Anche per generazioni come la mia, che hanno vissuto Raffaella Carrà “di striscio”, o per chi la ama avendola conosciuta solo attraverso uno schermo, guardando i video delle colorate coreografie associate alle sue originalissime canzoni. Come mio nipote Brando, che ha 3 anni, e canta e balla i suoi successi come “Pedro”. Al telefono ieri con la mamma, la mia amica Francesca, è venuto spontaneo chiederci: “ed ora chi glielo dice?”.
Tanti i colleghi, lavoratori dello spettacolo che l’hanno vissuta e frequentata, che hanno dato testimonianza di quanto lei fosse presente nelle loro vite.
Ma vi assicuro che per me, appassionata di tv, è stata sempre un mito. Non solo apprezzata come esempio di avanguardia della comunicazione mediata, ma anche come persona, la sentivo vicina.
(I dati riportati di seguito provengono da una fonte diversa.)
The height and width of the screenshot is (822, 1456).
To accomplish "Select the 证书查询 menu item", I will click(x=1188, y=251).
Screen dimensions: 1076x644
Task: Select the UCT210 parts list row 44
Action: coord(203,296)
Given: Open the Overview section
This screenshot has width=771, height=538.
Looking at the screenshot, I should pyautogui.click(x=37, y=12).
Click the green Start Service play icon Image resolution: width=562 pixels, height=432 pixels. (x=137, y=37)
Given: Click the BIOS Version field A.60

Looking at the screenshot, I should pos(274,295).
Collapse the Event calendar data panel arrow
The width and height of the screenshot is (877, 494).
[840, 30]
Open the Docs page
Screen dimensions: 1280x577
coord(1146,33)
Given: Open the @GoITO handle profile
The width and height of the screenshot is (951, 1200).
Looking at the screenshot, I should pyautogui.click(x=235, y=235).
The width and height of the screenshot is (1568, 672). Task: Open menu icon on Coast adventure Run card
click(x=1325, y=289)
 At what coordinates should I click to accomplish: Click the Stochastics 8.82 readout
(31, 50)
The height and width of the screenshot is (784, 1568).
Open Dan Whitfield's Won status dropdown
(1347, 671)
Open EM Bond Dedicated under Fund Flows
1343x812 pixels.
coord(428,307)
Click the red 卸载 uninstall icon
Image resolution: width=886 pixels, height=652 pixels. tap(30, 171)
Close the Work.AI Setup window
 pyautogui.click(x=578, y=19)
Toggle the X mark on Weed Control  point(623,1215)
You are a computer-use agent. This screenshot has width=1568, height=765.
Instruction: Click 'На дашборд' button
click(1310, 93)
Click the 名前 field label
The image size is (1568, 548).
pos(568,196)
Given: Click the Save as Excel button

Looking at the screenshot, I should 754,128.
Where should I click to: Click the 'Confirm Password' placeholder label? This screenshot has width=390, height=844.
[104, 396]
Forse perché quando ammiravo la grande capacità professionale, dicevo sempre scherzando, per darmi coraggio: “eh beh, è gemelli come me”. O forse anche perché somigliava anche a mia mamma da giovane, che per me è un mito anche lei.
Sfido a non avere almeno un ricordo di un leggero “crac” lungo la schiena per imitare il “tuca tuca” o il casquè nel momento del ritornello di “Tanti Auguri”.
Quanto “intrattenimento ci ha regalato Raffaella Carrà? Un tempo lunghissimo…
Chi si ricorda ancora esattamente la frase che lei diceva alzando la cornetta davanti a quel vaso pieno di fagioli in “Pronto Raffella?” (1984); a chi si è commosso con le innumerevoli storie di “Carràmba! Che sorpresa” (1995), fino alle risate per le fantastiche gag tra lei e gli altri giudici di “The Voice” (2016).
Ed in questo nuovo momento di tristezza che l’attuale periodo legato al tema costante della “morte” a causa della pandemia, ci ha dato, non me la sento di parlare di tutti gli aspetti della sua vita personale che ha saputo custodire gelosamente, ma solo di quanto era meravigliosa.
Una donna simbolo di emancipazione, di consapevole spregiudicatezza, che ha fatto breccia nelle innumerevoli castrazioni che la donna ha vissuto soprattutto nel periodo del suo debutto. Un donna simbolo in Italia e anche in Spagna e Sud America. Una donna che ci ha insegnato più volte che c’è valore nell’essere umano a prescindere dalle ideologie imposte.